▶ _Records for processing_:
§ §

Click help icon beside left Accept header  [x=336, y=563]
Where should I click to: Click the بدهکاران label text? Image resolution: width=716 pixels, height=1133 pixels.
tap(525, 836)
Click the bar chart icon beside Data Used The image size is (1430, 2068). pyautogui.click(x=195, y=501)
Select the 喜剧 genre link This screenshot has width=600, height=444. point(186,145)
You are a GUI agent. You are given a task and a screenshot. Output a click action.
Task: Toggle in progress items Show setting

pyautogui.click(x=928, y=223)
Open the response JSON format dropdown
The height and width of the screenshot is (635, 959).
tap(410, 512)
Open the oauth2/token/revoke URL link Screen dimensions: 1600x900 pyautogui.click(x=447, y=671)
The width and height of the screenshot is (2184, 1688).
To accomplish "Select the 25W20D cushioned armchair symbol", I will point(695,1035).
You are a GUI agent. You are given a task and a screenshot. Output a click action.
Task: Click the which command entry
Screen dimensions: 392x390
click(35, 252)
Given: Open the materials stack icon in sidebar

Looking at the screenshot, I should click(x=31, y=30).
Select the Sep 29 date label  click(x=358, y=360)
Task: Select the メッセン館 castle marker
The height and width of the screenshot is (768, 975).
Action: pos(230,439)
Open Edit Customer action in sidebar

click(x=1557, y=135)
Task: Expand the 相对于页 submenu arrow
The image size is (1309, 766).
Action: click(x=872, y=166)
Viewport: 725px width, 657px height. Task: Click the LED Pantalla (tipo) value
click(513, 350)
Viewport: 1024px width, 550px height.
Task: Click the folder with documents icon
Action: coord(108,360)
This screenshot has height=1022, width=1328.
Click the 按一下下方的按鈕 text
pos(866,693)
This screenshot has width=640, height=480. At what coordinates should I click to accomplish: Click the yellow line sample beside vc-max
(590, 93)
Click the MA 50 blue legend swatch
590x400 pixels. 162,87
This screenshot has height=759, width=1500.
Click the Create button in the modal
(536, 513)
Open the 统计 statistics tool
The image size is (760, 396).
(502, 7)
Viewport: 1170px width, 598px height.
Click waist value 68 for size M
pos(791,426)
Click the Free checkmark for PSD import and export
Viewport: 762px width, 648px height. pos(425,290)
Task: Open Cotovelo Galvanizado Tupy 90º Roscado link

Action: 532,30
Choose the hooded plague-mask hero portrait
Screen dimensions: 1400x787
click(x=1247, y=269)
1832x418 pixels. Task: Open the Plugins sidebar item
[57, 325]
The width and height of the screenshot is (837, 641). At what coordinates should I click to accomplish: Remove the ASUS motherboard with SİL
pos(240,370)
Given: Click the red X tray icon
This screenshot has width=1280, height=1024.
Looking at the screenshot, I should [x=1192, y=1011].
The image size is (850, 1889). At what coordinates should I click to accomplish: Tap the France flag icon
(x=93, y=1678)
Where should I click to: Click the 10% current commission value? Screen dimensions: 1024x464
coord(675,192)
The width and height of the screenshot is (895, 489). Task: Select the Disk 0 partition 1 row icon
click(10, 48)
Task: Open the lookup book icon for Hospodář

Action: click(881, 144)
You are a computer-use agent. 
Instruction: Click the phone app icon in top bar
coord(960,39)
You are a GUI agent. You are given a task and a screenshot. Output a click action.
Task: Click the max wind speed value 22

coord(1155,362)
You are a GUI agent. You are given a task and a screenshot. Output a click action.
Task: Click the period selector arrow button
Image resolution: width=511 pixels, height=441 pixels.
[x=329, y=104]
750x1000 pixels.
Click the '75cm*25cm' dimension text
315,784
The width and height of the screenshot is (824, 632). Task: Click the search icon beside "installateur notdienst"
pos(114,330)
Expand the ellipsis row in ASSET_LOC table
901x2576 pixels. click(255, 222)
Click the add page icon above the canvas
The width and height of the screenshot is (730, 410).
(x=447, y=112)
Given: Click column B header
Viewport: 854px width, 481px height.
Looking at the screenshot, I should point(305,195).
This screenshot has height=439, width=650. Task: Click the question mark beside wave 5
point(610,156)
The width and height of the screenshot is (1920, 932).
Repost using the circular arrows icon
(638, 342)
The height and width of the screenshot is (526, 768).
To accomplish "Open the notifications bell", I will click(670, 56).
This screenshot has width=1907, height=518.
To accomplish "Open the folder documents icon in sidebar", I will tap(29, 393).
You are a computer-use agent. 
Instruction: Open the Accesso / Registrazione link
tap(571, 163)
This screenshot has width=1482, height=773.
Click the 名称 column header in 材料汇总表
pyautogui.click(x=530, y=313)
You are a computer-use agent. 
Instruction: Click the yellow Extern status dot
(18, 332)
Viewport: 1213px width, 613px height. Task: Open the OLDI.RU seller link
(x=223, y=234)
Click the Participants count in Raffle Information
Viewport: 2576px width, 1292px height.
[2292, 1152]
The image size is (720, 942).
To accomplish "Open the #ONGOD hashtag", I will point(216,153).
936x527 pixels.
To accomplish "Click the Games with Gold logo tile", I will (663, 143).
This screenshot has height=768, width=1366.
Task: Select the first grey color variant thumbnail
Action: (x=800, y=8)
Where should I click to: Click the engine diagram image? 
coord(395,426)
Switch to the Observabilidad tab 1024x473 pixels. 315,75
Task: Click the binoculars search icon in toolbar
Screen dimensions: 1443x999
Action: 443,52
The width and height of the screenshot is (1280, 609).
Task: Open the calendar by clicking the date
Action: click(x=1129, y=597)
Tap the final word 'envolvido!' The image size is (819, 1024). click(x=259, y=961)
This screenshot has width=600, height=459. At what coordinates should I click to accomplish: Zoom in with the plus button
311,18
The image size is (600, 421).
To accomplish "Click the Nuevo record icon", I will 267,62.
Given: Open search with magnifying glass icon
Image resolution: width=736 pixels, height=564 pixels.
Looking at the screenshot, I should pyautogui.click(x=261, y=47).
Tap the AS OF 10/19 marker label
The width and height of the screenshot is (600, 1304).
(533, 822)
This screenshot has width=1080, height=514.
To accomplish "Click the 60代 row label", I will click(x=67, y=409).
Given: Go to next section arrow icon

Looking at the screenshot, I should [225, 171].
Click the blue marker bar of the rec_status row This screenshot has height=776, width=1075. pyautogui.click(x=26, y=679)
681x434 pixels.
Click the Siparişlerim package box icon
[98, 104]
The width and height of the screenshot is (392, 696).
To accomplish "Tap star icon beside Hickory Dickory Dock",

§ §

Out of the data above, return each line where the word "marker" can be found.

▶ _Solution to the exercise_:
Task: Select the メッセン館 castle marker
Tap the AS OF 10/19 marker label
Click the blue marker bar of the rec_status row This screenshot has height=776, width=1075. pyautogui.click(x=26, y=679)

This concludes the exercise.